▶ **REQUIRED ACTION**: The lines below are to be quoted exactly, from the first through the one that contains "You are a computer-use agent. The image".
───── EXTRACTED DATA
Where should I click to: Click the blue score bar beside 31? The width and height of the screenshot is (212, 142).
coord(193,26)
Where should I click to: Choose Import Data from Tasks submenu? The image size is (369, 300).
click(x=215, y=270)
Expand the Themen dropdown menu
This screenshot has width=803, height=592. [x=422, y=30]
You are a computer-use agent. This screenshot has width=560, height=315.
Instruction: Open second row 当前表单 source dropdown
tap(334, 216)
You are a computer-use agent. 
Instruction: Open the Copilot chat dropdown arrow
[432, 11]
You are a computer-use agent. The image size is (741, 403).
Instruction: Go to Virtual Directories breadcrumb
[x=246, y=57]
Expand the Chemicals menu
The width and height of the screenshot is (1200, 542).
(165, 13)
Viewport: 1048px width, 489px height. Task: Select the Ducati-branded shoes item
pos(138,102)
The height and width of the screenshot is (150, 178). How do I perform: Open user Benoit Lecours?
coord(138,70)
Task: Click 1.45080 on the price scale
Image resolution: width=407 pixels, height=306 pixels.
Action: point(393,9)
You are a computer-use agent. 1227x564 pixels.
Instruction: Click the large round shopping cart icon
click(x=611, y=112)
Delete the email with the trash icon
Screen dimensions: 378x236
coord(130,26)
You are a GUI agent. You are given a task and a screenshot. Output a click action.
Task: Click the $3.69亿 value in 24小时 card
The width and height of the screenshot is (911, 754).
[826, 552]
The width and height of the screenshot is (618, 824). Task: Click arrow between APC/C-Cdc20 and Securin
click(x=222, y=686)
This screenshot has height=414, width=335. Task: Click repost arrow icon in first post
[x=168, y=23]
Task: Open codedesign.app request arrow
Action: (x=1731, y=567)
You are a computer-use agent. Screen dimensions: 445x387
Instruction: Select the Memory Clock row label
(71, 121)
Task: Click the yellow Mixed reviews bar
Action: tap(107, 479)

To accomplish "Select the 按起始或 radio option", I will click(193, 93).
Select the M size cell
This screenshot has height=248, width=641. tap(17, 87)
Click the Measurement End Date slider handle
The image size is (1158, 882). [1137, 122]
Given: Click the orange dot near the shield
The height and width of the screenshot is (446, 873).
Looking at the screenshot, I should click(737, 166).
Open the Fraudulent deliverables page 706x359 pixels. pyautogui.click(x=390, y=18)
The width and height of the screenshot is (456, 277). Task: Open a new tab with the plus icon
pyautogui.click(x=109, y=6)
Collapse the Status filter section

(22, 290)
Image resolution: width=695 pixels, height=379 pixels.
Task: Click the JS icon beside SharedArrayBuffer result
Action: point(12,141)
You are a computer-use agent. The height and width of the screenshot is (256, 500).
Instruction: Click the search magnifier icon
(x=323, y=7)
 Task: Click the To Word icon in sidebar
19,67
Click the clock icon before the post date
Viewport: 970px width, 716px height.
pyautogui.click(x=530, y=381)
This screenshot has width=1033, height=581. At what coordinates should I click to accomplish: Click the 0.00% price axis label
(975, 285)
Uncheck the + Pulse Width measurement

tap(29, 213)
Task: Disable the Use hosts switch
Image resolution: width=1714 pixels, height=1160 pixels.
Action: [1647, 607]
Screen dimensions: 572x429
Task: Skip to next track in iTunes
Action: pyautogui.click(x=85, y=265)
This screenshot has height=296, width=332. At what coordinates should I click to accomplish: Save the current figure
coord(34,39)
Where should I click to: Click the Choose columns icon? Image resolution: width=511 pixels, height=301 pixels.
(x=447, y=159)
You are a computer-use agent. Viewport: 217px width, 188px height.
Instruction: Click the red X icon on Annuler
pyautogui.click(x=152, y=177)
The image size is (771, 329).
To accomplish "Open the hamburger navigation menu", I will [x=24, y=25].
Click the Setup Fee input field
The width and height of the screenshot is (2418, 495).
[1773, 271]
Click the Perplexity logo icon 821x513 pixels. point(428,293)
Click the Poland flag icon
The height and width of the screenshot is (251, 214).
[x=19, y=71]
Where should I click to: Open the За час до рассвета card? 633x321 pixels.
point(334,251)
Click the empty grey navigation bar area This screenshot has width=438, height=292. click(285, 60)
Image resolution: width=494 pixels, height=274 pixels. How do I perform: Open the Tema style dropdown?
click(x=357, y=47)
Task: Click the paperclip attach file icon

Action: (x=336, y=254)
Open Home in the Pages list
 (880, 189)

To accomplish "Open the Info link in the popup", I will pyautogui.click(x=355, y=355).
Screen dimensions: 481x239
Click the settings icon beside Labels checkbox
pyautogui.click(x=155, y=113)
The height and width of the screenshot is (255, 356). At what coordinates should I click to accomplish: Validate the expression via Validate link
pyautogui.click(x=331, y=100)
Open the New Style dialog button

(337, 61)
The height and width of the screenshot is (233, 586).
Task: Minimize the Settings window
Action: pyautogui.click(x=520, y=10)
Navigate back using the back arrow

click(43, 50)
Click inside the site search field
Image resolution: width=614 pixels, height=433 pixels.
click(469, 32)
──────────
▶ **RESPONSE FOR THIS EXERCISE**:
Where should I click to: Click the blue score bar beside 31? The width and height of the screenshot is (212, 142).
coord(193,26)
Where should I click to: Choose Import Data from Tasks submenu? The image size is (369, 300).
click(x=215, y=270)
Expand the Themen dropdown menu
This screenshot has width=803, height=592. [x=422, y=30]
You are a computer-use agent. This screenshot has width=560, height=315.
Instruction: Open second row 当前表单 source dropdown
tap(334, 216)
You are a computer-use agent. 
Instruction: Open the Copilot chat dropdown arrow
[432, 11]
You are a computer-use agent. The image size is (741, 403).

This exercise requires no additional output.